Task goal:
Every line below that includes the word "button" needs to be copied.

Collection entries
_ _ _ _ _

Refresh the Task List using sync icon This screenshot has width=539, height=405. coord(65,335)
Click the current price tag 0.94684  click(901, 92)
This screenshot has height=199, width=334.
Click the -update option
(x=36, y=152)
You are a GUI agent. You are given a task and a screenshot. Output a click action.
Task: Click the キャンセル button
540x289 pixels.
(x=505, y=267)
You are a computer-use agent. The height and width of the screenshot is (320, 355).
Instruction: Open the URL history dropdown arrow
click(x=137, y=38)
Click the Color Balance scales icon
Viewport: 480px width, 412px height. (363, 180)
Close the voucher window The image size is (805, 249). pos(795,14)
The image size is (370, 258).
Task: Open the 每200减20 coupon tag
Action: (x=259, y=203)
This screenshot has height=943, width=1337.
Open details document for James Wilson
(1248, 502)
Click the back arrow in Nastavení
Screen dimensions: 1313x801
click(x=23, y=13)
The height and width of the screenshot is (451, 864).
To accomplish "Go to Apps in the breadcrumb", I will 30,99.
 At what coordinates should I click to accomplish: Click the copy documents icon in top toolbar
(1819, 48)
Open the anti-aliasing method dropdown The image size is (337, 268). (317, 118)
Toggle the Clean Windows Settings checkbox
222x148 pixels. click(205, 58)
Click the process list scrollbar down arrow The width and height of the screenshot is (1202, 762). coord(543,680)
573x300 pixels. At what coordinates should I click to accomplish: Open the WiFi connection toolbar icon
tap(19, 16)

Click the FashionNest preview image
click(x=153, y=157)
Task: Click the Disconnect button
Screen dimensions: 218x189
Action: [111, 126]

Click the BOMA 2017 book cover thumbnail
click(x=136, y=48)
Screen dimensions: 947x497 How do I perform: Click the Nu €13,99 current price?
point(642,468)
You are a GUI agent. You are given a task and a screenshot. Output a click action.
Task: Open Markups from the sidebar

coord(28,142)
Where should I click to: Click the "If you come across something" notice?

_ _ _ _ _

Final answer:
Task: Click the キャンセル button
Task: Click the Disconnect button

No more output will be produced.